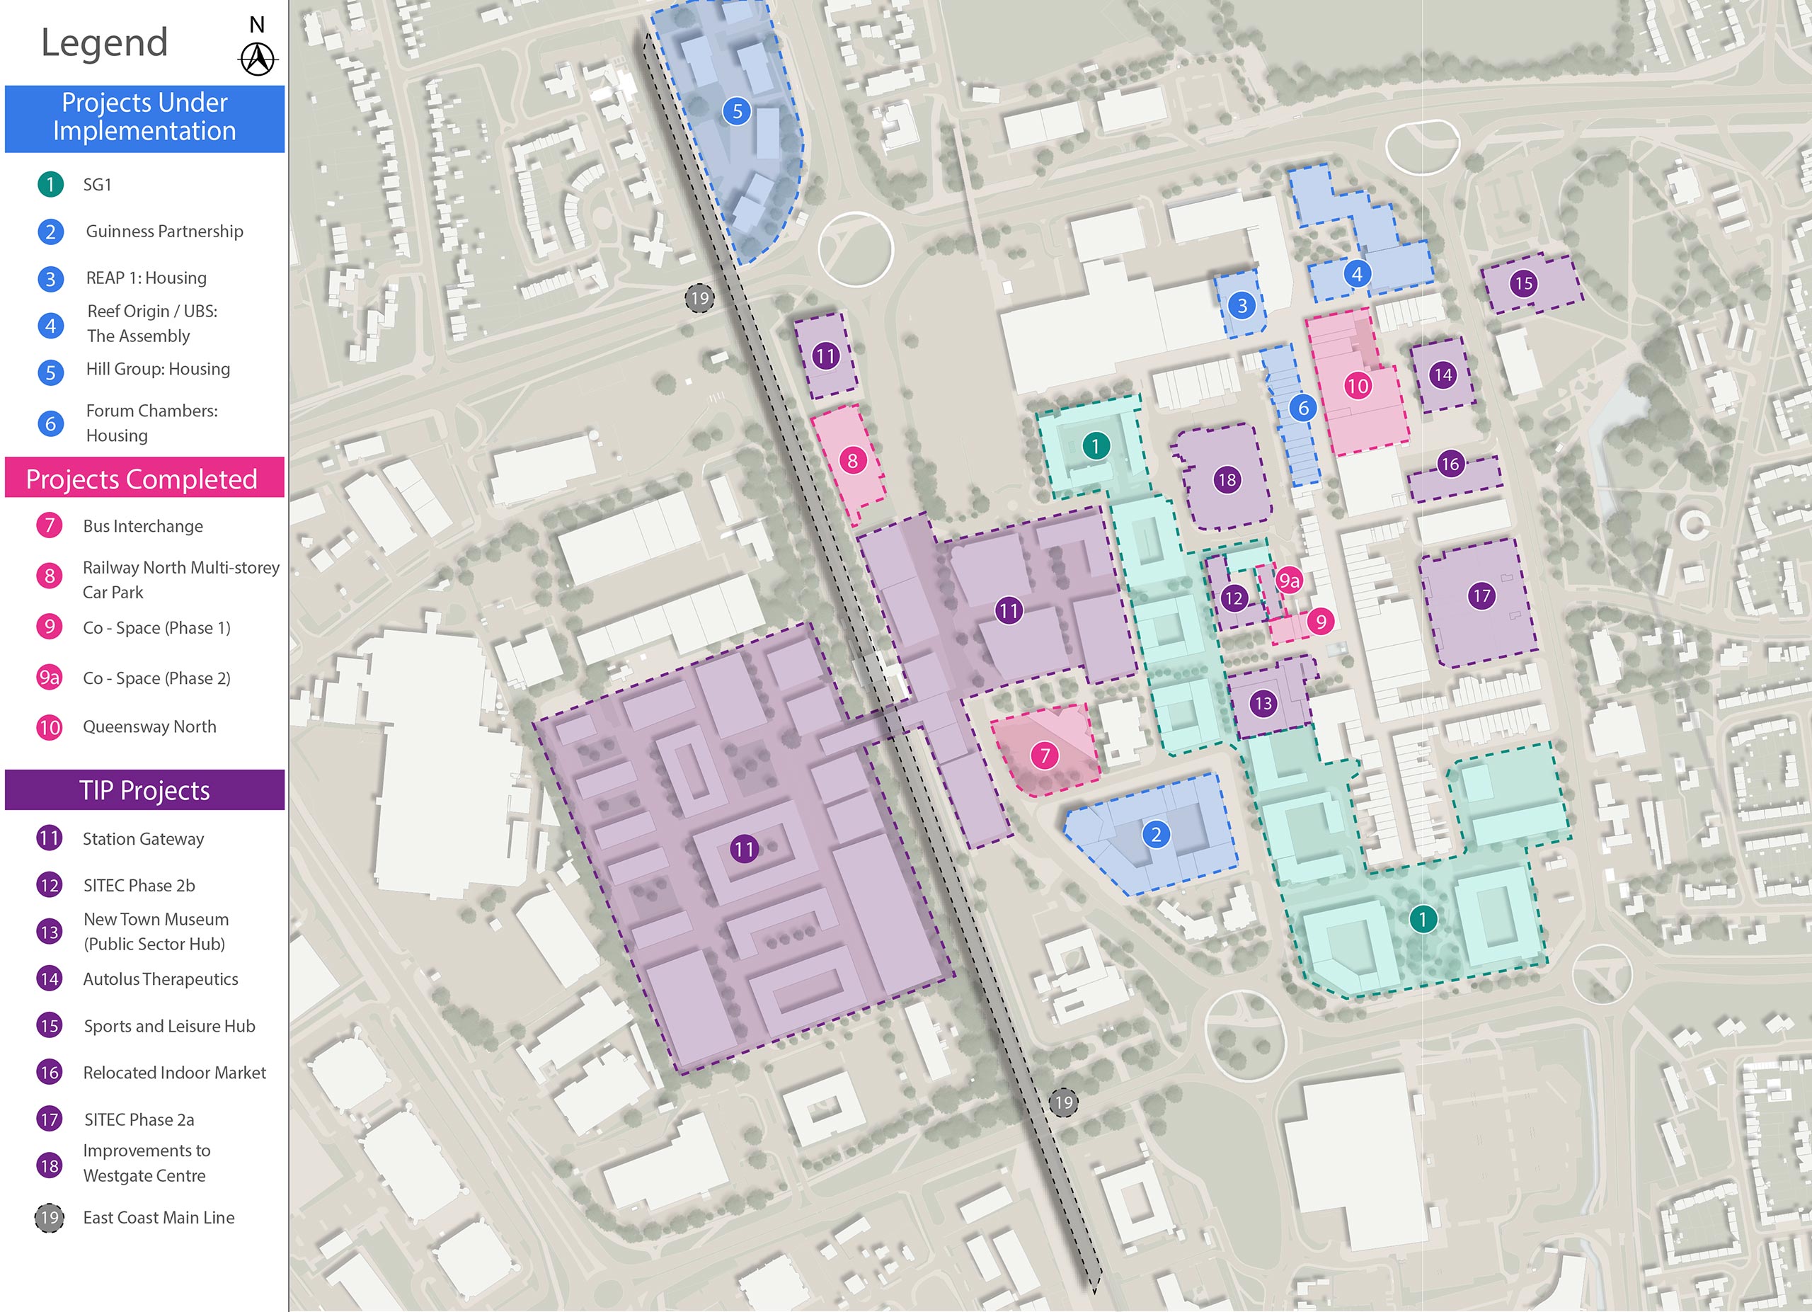
Task: Click the Guinness Partnership legend label
Action: 165,232
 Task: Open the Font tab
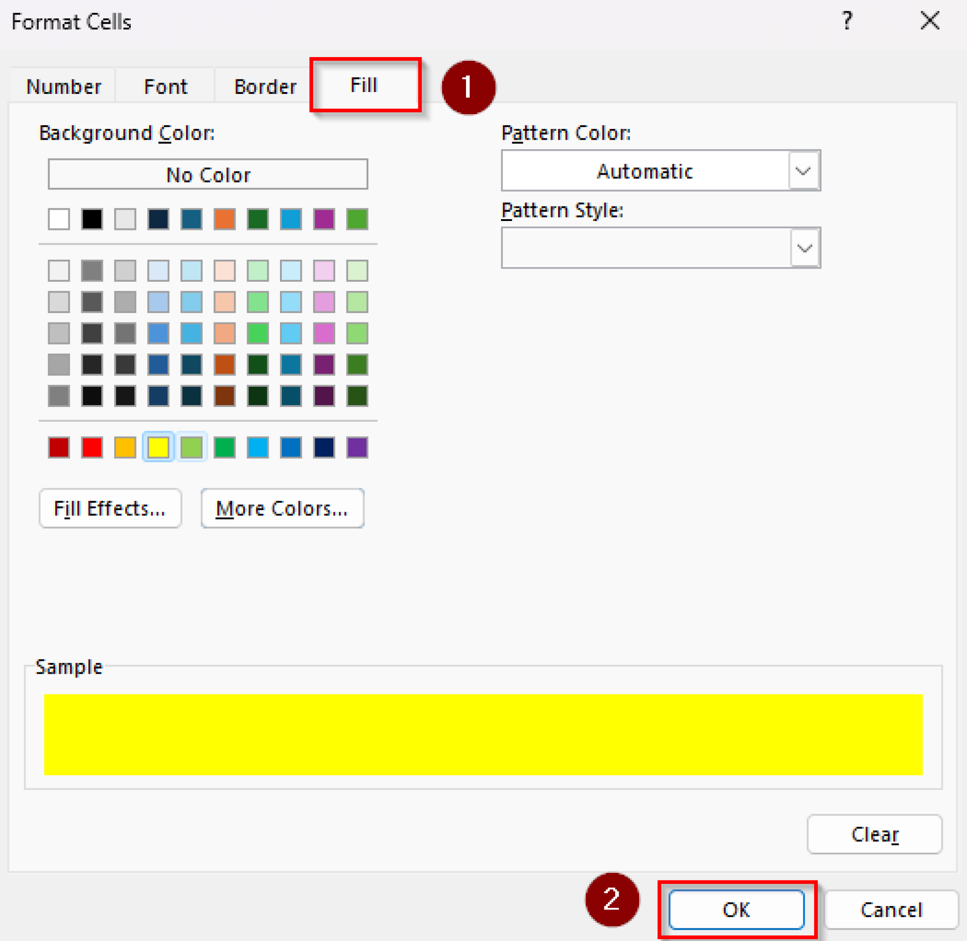[166, 86]
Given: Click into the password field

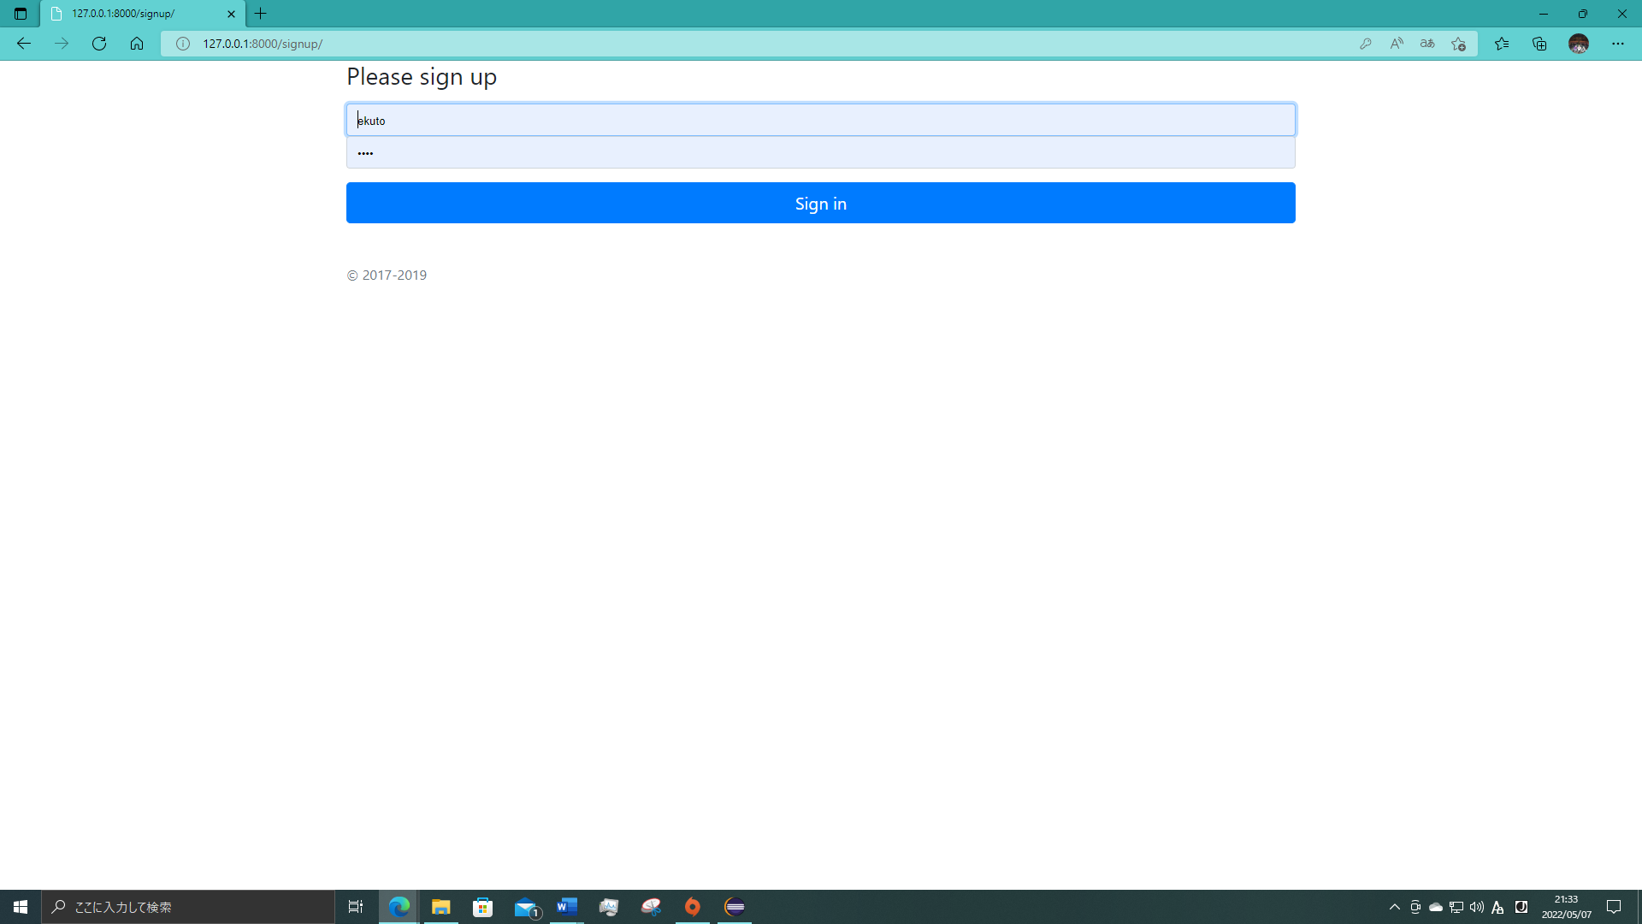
# # # # # # #
Work task: Counting the line with "Task: Open the Font tab" and the last line of the data above, transcribe those two lines and every line between them exactly, without the pictures.

Response to the task:
 Task: Open the Font tab
[166, 86]
Given: Click into the password field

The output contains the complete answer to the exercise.